Tencent Chairman Martin Lau said the company would streamline its non-core businesses and said the industry’s growth had become “faint and unhealthy”. Over the years, industry insiders have put too much emphasis on marketing, expansion, short-term growth, and company benefits, ignoring the most important elements of sustainable growth.

In Shenzhen, the local government will pay 10 per cent of companies’ electricity bills this month as a way to relieve the “pain”.

In a survey of 97 companies conducted by the Shenzhen Venture Capital Association in March, 93% of respondents said they were suffering the economic effects of the pandemic. Along with that, some factories reported losses of hundreds of thousands of dollars due to being forced to stop production.

The moment to worry investors began in November 2020, when Alibaba’s mobile payments arm Ant Group saw its public listing abruptly canceled by the regulator.

The event shocked many executives when Beijing chose to forgo a blockbuster IPO that was supposed to be the biggest in history. That may be the result of the online financial sector’s over-expansion without regulation.

Besides, the fractured relationship with the West also weighed on the technology industry. US sanctions continue to block Huawei’s research and development activities, while the tense political environment hinders sales of many Chinese companies in international markets.

At the same time, the Covid-19 pandemic has added to the challenge as the production cycle of many factories was suspended for weeks across the country and workers were forced to stay indoors.

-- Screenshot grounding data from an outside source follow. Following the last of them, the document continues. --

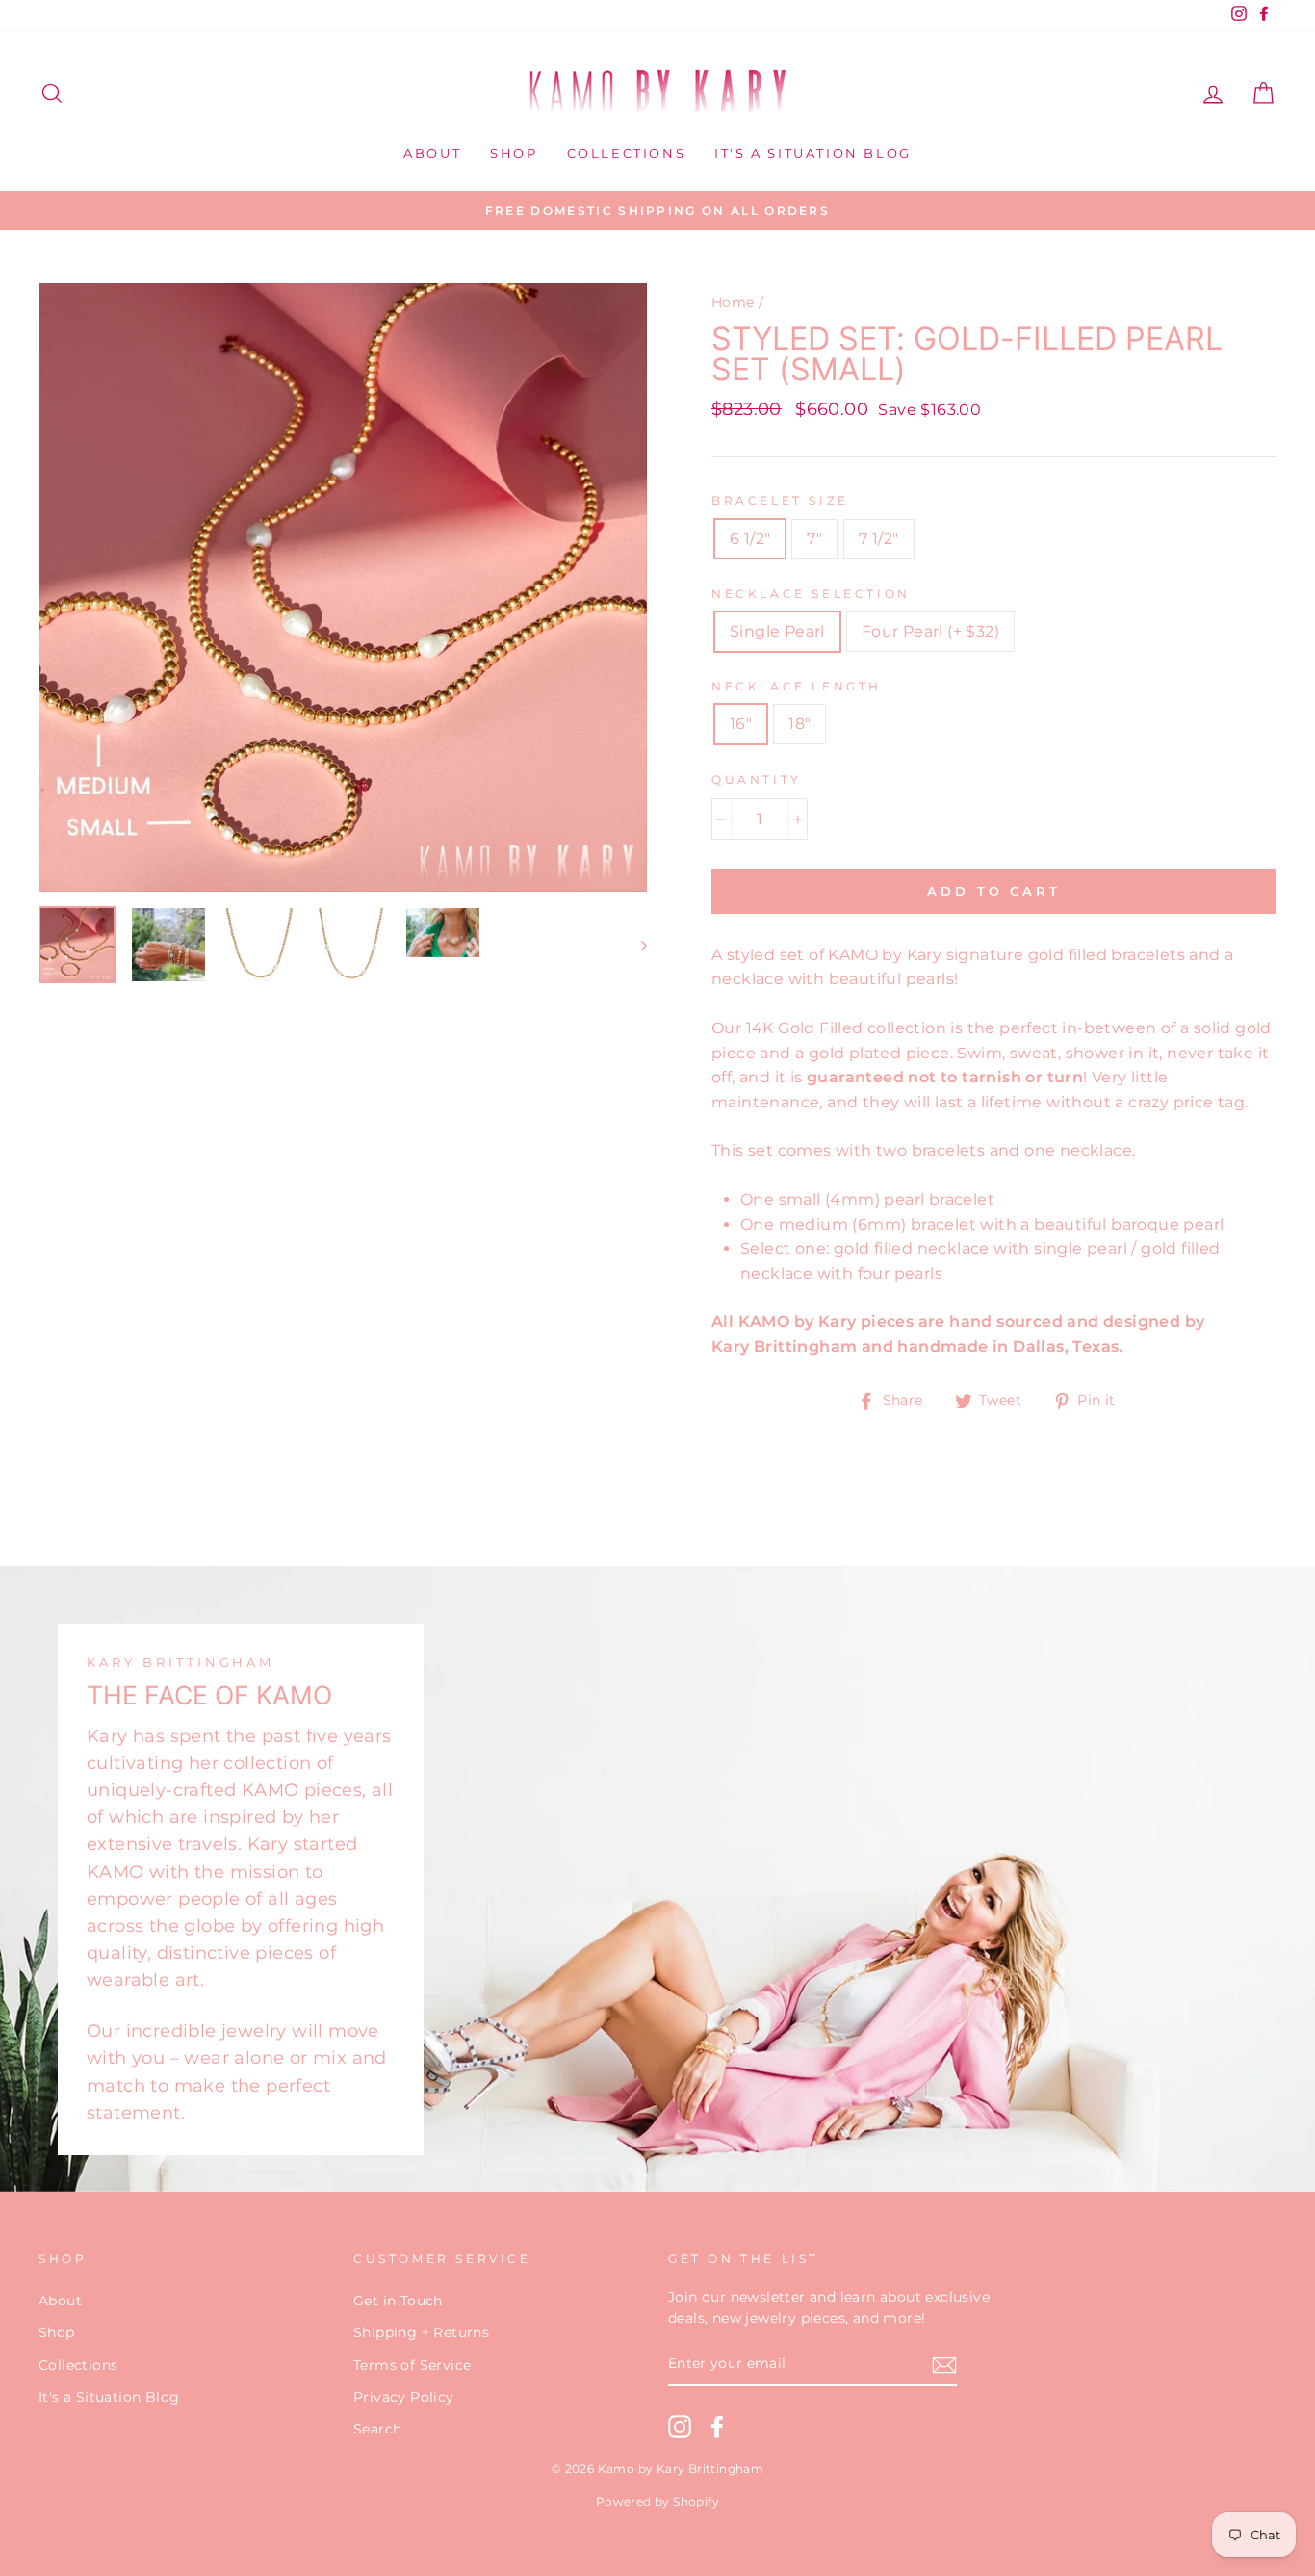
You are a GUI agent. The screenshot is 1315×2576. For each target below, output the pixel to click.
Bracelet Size (780, 500)
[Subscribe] (944, 2365)
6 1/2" (750, 539)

Richard Yu, Huawei’s head of consumer and automotive business, warned in a social media post last month that there would be potentially major effects along the supply chain if manufacturing in China were to be disrupted. Shanghai remains suspended until the end of May.

At the end of April, the Shenzhen Bureau of Statistics reported that retail sales of consumer goods fell 1.6% in the city, while import and export volumes fell 2.8%.

Some observers, including Joerg Wuttke, President of the European Union Chamber of Commerce in China, say Beijing appears to be easing repressive regulations on the tech industry because of its economic challenges. country.